Every line in the records below between the one holding "750x493 pixels." and the one holding "Image resolution: width=1353", inclusive, is to be set down exactly; all other lines are to be left out.

· · · · · · ·

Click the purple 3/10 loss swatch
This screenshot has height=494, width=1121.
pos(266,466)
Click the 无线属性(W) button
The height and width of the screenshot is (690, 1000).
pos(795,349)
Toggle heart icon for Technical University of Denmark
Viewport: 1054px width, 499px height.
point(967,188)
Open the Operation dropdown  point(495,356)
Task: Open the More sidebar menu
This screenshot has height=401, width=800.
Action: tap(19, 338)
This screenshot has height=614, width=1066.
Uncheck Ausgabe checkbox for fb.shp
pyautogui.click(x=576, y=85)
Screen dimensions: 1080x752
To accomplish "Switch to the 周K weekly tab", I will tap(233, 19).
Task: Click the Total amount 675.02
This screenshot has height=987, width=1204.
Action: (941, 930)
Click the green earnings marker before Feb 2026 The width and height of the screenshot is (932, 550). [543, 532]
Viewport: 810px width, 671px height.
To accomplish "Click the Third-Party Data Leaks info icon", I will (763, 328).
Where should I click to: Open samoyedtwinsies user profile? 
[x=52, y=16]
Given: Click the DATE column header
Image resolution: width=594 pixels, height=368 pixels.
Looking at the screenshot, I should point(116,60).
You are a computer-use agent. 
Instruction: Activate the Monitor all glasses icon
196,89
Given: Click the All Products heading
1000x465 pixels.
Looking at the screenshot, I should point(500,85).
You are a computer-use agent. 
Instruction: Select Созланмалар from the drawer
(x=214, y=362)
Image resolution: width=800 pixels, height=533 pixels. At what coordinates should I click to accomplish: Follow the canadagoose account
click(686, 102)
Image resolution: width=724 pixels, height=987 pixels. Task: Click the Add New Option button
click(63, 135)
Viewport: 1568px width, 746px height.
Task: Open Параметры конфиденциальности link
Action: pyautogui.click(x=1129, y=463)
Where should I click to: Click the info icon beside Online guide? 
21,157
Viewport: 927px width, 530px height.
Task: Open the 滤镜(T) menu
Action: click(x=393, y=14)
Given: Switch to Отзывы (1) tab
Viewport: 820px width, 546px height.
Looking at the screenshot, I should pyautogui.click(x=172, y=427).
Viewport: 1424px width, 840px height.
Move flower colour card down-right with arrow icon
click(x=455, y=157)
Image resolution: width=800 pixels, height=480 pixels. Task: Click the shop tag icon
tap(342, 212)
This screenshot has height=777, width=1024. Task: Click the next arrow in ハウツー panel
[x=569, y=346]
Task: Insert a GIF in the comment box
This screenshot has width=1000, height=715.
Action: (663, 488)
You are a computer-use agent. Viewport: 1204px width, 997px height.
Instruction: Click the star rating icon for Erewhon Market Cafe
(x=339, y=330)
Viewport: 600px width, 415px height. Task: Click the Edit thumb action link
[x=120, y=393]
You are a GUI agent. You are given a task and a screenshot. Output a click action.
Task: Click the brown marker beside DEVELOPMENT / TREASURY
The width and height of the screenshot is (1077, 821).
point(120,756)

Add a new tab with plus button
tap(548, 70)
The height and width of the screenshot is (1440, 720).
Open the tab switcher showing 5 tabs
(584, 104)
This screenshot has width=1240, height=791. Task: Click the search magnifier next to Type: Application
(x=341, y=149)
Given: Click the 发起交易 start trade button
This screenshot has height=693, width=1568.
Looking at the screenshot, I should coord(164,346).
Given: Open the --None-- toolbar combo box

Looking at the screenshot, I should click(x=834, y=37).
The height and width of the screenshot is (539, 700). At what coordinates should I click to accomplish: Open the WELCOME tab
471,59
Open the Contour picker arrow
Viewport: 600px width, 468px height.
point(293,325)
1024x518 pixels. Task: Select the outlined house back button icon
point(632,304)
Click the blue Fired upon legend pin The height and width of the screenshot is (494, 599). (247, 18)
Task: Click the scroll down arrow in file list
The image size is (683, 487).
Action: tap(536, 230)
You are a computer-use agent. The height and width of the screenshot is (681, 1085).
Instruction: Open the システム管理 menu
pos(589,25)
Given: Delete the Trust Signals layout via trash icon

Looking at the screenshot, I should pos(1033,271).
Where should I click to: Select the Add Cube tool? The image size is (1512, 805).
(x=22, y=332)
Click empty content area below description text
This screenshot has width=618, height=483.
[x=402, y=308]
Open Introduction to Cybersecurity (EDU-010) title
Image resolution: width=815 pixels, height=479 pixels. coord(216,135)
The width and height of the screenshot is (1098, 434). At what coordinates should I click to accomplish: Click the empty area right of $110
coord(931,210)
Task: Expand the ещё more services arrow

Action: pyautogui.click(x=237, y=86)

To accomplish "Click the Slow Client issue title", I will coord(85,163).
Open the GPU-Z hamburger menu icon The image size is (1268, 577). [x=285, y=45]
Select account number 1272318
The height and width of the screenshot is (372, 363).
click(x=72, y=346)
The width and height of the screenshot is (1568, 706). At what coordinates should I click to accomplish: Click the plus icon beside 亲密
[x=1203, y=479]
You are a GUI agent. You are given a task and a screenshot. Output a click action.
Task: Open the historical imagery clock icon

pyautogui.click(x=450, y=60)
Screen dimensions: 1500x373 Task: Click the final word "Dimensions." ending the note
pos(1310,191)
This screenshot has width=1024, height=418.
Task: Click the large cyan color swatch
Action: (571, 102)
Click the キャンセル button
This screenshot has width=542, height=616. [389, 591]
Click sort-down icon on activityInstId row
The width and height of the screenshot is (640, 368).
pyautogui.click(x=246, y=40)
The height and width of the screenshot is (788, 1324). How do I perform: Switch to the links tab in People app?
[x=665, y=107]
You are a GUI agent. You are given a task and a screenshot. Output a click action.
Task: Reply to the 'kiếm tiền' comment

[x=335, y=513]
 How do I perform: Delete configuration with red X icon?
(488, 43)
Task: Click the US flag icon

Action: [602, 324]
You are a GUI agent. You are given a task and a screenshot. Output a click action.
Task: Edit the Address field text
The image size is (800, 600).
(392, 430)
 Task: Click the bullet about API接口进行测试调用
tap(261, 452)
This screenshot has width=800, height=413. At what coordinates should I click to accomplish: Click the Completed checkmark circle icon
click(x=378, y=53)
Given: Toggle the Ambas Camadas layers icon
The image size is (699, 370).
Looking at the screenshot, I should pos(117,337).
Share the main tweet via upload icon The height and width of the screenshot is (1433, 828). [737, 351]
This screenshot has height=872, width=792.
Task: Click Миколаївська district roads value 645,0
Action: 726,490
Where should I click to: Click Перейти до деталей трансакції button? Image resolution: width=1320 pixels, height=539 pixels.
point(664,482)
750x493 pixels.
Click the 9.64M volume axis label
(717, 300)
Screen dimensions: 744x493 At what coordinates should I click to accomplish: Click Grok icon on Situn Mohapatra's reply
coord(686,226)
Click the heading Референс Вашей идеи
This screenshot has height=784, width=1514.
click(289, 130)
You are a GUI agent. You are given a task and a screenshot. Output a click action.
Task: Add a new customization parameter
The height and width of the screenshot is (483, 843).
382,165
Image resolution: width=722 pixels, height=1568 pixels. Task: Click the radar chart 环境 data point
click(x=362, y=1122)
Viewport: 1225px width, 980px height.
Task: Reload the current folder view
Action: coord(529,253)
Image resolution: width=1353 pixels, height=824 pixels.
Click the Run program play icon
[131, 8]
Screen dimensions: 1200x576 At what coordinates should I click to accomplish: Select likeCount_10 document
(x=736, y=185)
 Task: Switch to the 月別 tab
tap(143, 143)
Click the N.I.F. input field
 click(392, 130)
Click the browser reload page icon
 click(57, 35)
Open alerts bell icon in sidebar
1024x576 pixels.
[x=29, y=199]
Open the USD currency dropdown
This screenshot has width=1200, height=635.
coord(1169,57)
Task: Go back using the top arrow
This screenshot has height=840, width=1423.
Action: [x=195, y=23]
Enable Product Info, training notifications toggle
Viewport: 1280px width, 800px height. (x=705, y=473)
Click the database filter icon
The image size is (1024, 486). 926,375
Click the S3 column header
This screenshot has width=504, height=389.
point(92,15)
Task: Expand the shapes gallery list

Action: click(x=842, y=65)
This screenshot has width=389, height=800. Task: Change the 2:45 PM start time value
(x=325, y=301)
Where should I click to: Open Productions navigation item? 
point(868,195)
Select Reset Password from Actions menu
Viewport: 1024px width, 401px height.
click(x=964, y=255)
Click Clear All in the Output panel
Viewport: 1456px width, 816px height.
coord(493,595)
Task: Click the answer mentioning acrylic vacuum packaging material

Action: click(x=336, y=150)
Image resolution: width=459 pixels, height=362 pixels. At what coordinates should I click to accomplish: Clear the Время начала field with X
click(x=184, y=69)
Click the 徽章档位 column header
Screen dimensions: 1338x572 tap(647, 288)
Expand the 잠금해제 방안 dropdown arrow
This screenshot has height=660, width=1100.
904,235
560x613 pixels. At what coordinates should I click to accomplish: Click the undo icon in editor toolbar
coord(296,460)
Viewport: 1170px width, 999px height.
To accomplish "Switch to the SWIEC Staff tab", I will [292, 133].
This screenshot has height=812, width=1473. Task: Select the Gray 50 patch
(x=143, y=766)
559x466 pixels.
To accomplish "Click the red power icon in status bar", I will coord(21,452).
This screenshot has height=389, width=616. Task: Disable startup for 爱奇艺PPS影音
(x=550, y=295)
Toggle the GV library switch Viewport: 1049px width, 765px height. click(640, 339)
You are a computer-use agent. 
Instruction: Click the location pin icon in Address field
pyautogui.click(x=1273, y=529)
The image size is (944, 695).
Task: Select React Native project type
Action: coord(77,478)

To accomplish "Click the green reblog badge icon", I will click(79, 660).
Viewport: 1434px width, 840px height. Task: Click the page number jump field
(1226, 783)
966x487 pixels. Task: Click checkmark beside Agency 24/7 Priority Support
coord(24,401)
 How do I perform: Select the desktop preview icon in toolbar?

· · · · · · ·

Exercise solution:
750x493 pixels.
Click the 9.64M volume axis label
(717, 300)
Screen dimensions: 744x493 At what coordinates should I click to accomplish: Click Grok icon on Situn Mohapatra's reply
coord(686,226)
Click the heading Референс Вашей идеи
This screenshot has height=784, width=1514.
click(289, 130)
You are a GUI agent. You are given a task and a screenshot. Output a click action.
Task: Add a new customization parameter
The height and width of the screenshot is (483, 843).
382,165
Image resolution: width=722 pixels, height=1568 pixels. Task: Click the radar chart 环境 data point
click(x=362, y=1122)
Viewport: 1225px width, 980px height.
Task: Reload the current folder view
Action: coord(529,253)
Image resolution: width=1353 pixels, height=824 pixels.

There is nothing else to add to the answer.